Tras los oscuros trazos de una visión sesgada por sus propia unicidad,
por su propia elocuencia originaria que no logra salir de sí, está el acuerdo de sí y su creencia. Tras el despliegue de los trazos, la convicción de lo que ha de ser, para poder seguir siendo, la creencia debe mantenerse en pie, y la aceptación es su lucha.
Las luchas que requieren de opuestos, no necesariamente por naturaleza, pero por la simple presencia que confronta, están los artilugios para el enmascaramiento. La cuestión siempre ha sido convecer. Las opiniones son válidas todas, en tanto se presentan ya enunciadas.
Luego viene el colapso, las presteza del que acepta ser avasallado.
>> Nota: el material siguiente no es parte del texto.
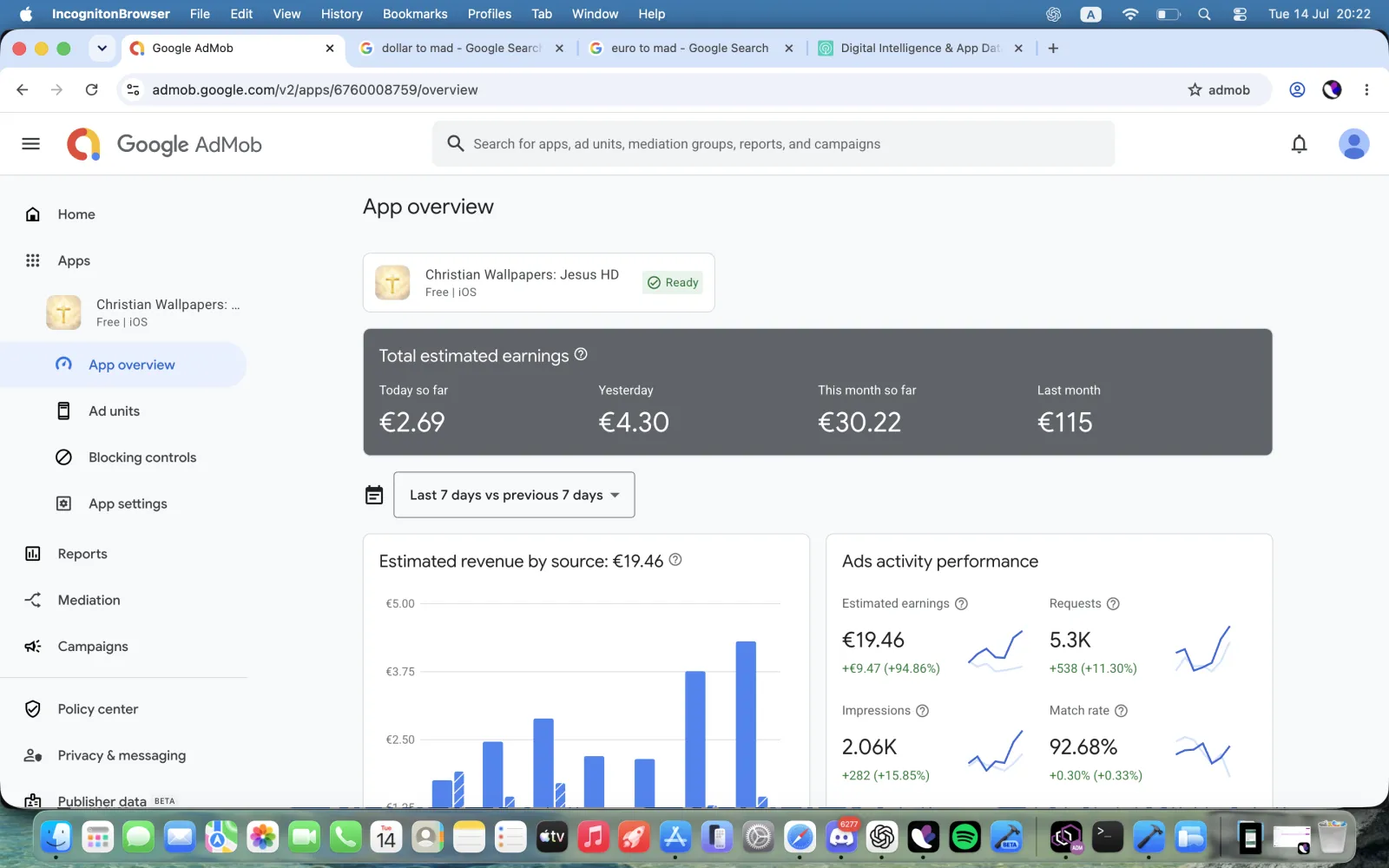This screenshot has width=1389, height=868.
Task: Expand Last 7 days vs previous dropdown
Action: click(x=514, y=495)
Los márgenes del discurso bien podrían ser el acuerdo de subsistencia, un triste fingir ser otro. Pero la vanidad de quien se ve victorioso, ya atisba su necesidad por el otro para su subsistencia, en este caso vana y de vanidad.
Cada cuanto llegan los excomulgados al paredon? cuando se ha cansado de fingir ser quien no es, cuando reconoce una esencia no desenvuelta. La esencia que tampoco desenvuelve el que vive convencido de su única realidad: la suya. Hay dos seres vacíos: el convencido y el que se deja convencer. Luego está el pantano.